**Metin Bölümü**
VÂSIK, Priştineli Vâsık

(d. ?/? - ö. ?/?)
divan şairi
(Divan/Yazılı Edebiyat / 18. Yüzyıl / Anadolu-Osmanlı-Türkiye)
ISBN: 978-9944-237-86-4

Vâsık’ın hayatı hakkında tezkirelerde ve biyografik kaynaklarda herhangi bir bilgi bulunmamaktadır. Milli Kütüphane’deki “06 Mil Yz A 3259” arşiv numaralı şiir ve fevaid mecmuasının 3a-5b sayfaları arasında şairin bilâdiyyesi kayıtlıdır. Çeşitli şairlere ait birçok şiirin kayıtlı olan bu mecmuada hemen hemen hepsi 18. yüzyılın ikinci yarısına tarihlenen kıtʻalar mevcuttur. Bu tarih manzumelerinden hareketle mezkûr mecmuanın da bu dönemde tertip edildiğini söylemek mümkündür. Vâsık’ın bilâdiyyesinin hem Ferdî (ö. 1710)’nin bilâdiyyesiyle nazire ilişkisi içinde olması hem de bu şiirin kayıtlı olduğu mecmuanın tertip edildiği dönem göz önünde bulundurulduğunda şairin 18. yüzyılda yaşadığına hükmetmek mümkündür.

**Görev Tanımı 1**
Metin bölümüne göre Vâsık'ın bilâdiyyesi, Milli Kütüphane'deki mecmuanın hangi sayfaları arasında kayıtlıdır?

**Veri Kümesi Alıntıları**
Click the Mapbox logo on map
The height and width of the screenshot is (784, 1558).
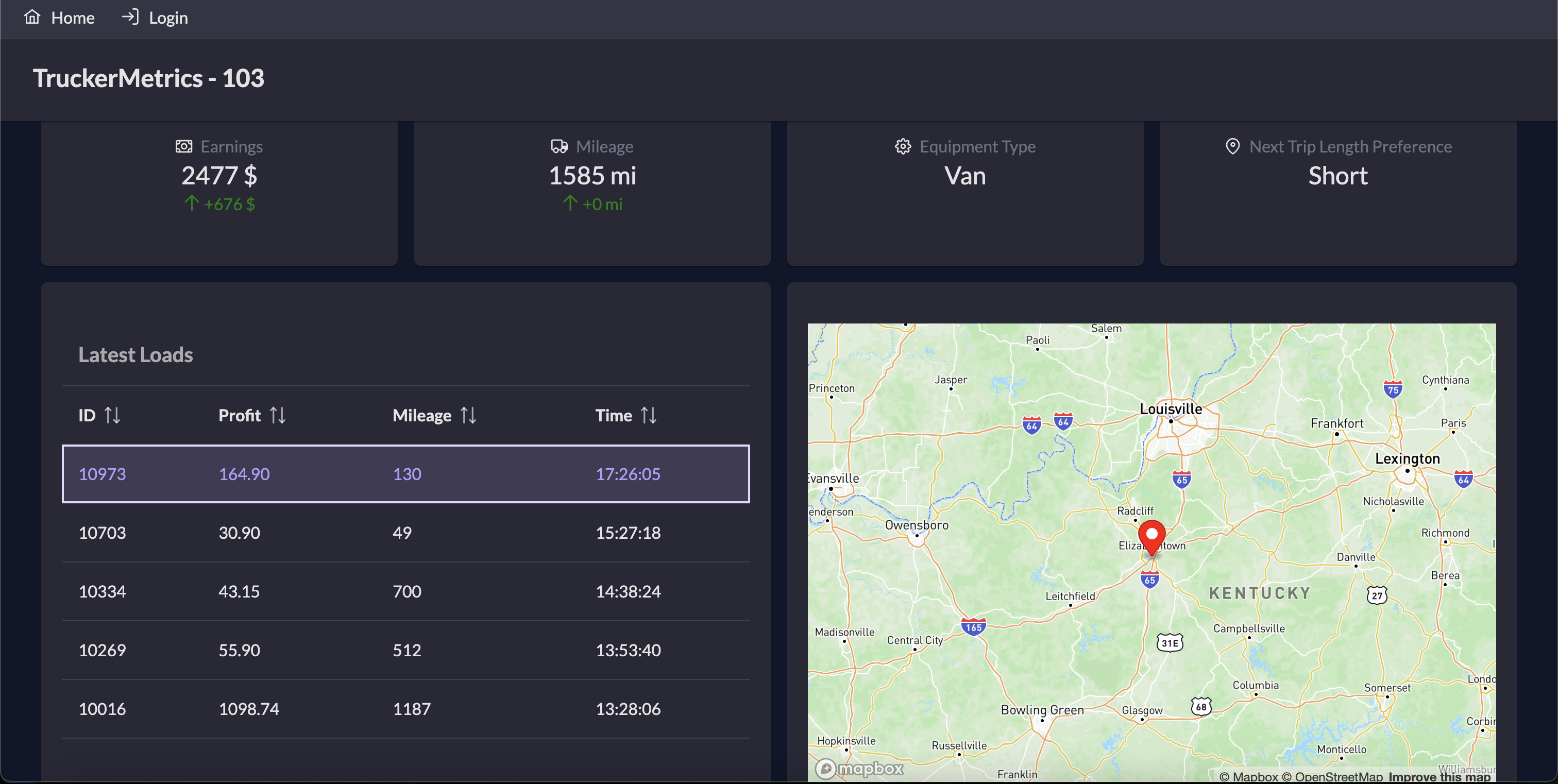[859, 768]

--

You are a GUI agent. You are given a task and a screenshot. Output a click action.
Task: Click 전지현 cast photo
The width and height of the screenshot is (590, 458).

--

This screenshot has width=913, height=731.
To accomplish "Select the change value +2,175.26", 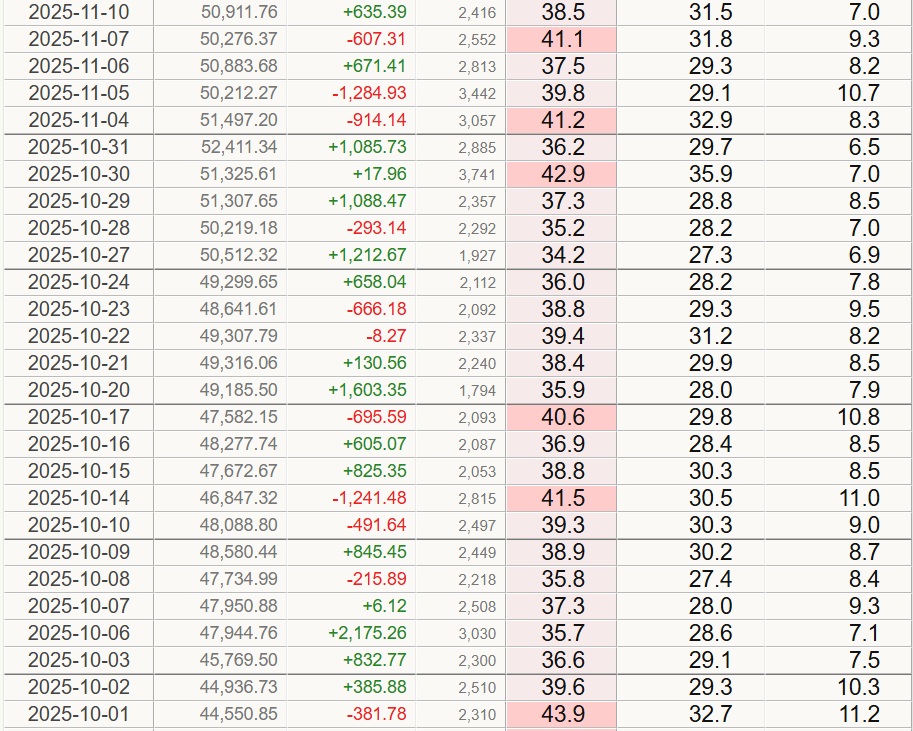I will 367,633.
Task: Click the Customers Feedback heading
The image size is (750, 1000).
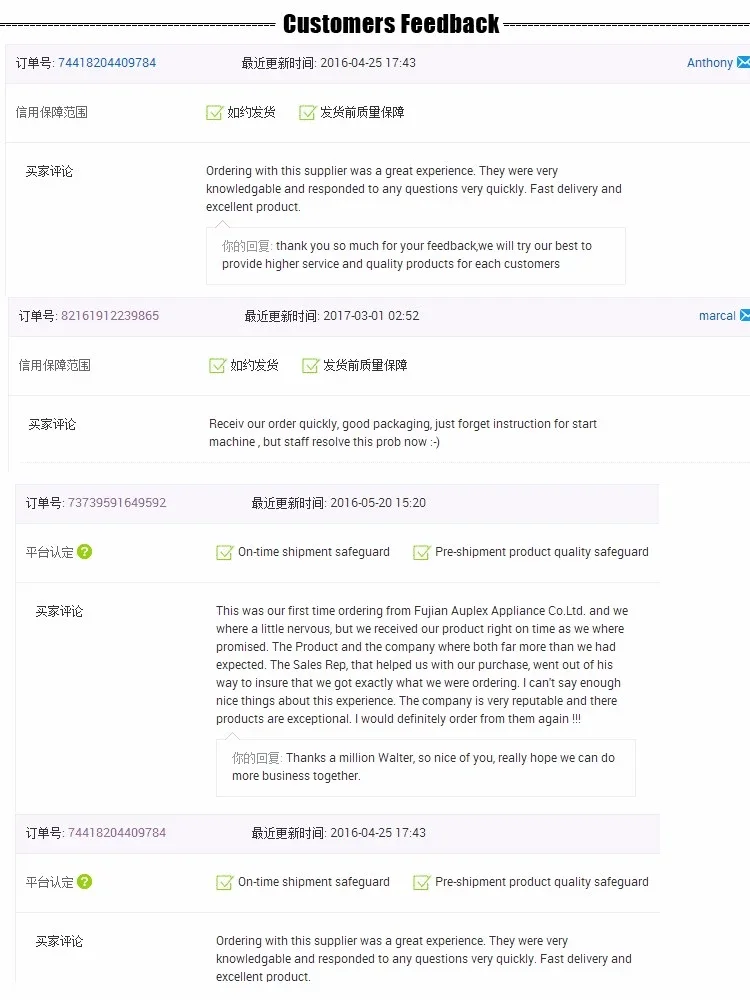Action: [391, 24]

**Görev Tanımı 2**
Listede "width" dizesini içeren bütün satırları bulun ve her birini olduğu gibi kopyalayın.

**Eksiksiz Yanıt 1**
Vâsık'ın bilâdiyyesi mecmuanın 3a-5b sayfaları arasında kayıtlıdır.

**Eksiksiz Yanıt 2**
The height and width of the screenshot is (784, 1558).
The width and height of the screenshot is (590, 458).
This screenshot has width=913, height=731.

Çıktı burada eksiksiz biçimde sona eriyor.